Par Bill Wirtz.
Ce week-end, les Allemands se rendront aux urnes. Angela Merkel est certaine d’être réélue comme chancelière. Alors que sa formation politique, la CDU/CSU chrétienne-démocrate, devrait facilement retourner au pouvoir, le parlement allemand devrait toutefois se diversifier – et pas nécessairement dans le bon sens.
Les libéraux-démocrates du FDP et la droite conservatrice de l’AfD franchiraient le seuil de 5 %, nécessaire pour siéger au Bundestag. L’AfD entrerait alors au Parlement fédéral pour la première fois depuis sa création.
Bien que l’arrivée du FDP soit bien accueillie, les sentiments sont mitigés au sujet de l’AfD, un parti qui semblait initialement très prometteur pour beaucoup de libéraux.

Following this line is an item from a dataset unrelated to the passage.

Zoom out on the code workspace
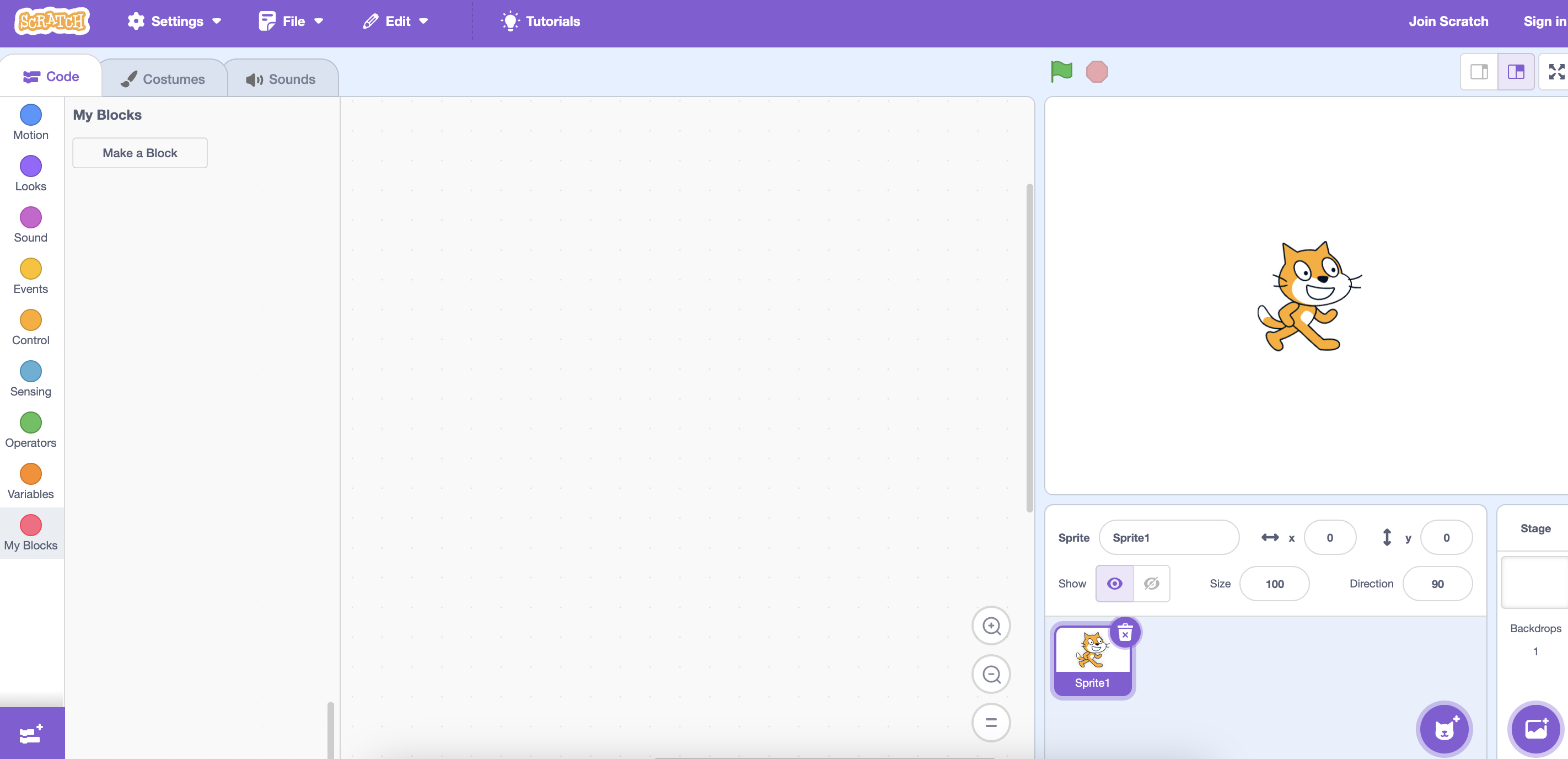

L’Alternative für Deutschland a été créée en 2012 par un groupe de conservateurs allemands et d’économistes libéraux classiques qui avaient quitté le mouvement de centre-droit d’Angela Merkel et le parti libéral-démocrate. Leur ligne principale était axée sur l’euroscepticisme.
Opposition à l’Union européenne
Leur campagne alternative restait axée sur une opposition à l’intégration politique croissante de l’UE, à la monnaie commune et à la réglementation du marché intérieur en Allemagne, notamment contre le salaire minimum.
En réalité, certains de ses premiers membres, dont Hans-Olaf Henkel, ancien directeur d’IBM et président de l’Association industrielle allemande BDI, faisaient également partie de la Hayek Society, une organisation libérale classique très connue en Allemagne.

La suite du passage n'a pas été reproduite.